### Text
● ● ● ●
Staying in an abusive marriage "for the kids" is the cut and dried reason I
most often hear from others. I think it reflects the fact that many of us have
a very strong preconception about what is good for our kids, and what is
responsible for us to do as parents.

There is a problem with that reasoning - one shared with other issues that
come up in abusive situations: abusers distort our reality to try to make it
match theirs. They use blame-shifting, denial, intimidation, repetition, and
the whole spectrum of brainwashing techniques to get us to accept what they
want to believe. Unfortunately, they're not ok, and they're also not ok for us
or our kids. Their distortion of our reality makes it very hard for us to
judge this. In Meaning from Madness I explore abusive behavior and the
motivation
for it in much more detail.

The problem, then, is that we end up using a concept - the belief that an
intact family is best for kids - that makes sense in the context of a healthy
relationship, but our situation is far from healthy. Without the foundation
of a healthy relationship, that belief loses validity. The balance is now
different, and our responsibility as a parent is not to just blindly stay the
course, but rather to overcome the distortions and truly assess the situation
and the options for our children.

Tears & Healing explores the emotional issues in being in, and getting out
of, an abusive relationship. In Love and Loving It - Or Not! explains how and
why we fall in love, what real love is, and how to make changes so love works
for us and not against us. Meaning from Madness explains what motivates the
disordered, how they distort reality and what the prospects for improvement
are. There are packages; one with all three relationship books, and one that
adds The Way of Respect.]

Staying “For the Kids”

Feelings of parental obligation seem to me to be the strongest force that
keeps people in hurtful relationships.

We tend to believe that to be a good parent, we must provide our children
with an intact family above all else. To this end, we tolerate abuse, isolation,
and even allow our relationship with the children - the same children we
seek to protect and nurture - to be limited and damaged.
● ● ● ●
### Exercises to complete
A. In the passage on staying in an abusive marriage for the kids, what does the author see as the strongest force keeping people in hurtful relationships?
B. Extend the passage on staying in an abusive marriage for the kids, picking up right after its final sentence.
The rows that follow are taken from a separate source.
● ● ● ●
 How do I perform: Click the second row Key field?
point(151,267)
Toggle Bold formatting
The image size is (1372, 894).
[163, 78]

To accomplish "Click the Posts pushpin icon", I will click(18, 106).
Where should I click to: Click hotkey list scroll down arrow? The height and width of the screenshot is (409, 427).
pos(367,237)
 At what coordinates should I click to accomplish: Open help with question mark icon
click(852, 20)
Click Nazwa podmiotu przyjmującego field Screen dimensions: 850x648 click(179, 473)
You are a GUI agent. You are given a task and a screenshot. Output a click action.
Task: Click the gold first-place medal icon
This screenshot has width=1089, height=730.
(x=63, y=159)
● ● ● ●
### Replies
A. Feelings of parental obligation.

B.
Here again, there are problems with this “must”:

Options - We assume that an intact family is always better. We don’t think
about what it means to that family when one parent is ill and out of control.
We don’t consider how a healthy parent’s interaction with the children is
dominated, restricted, and limited by the dysfunction in the home. And we
don’t
consider what the potential is for the children to have relationships in a
different family structure - one where one healthy parent is truly free to have
a full, healthy relationship with the children.

Modeling - We don’t consider the impact on the children of the modeling we
give in an unhealthy family. Children learn to do what they live with. In a
dysfunctional home, children learn dysfunction. It’s not realistic to think
that
a family with one parent who becomes dysphoric, acts out, rages, and puts
their emotions before all others – even if it is only some of the time - can
model for children a healthy relationship. We ignore the damage that the
dysfunctional modeling does, and we ignore the potential to model a healthy
relationship for them with a healthy partner.

Safety - We become so used to abuse, so accustomed to using our adult skills
to cope with abuse and dysphoria, that we don’t realize the home may not be
emotionally safe for the children. Really, in our obligations as a parent,
the safety of the children must be among the first –certainly more urgent and
important than providing an intact family model. Yet our own psychological
defenses – denial and even dissociation – prevent us from understanding how
potentially unsafe the home may be.

Nons are usually devoted to their children. But understanding the whole
picture, with all the trade-offs in providing what our children need, is
essential if we are to free ourselves from blind obligation to keep them in an
intact
but dysfunctional family.

© 2006 Richard, 21CP Author and Publisher

_http://tearsandhealing.com/_ (http://tearsandhealing.com/)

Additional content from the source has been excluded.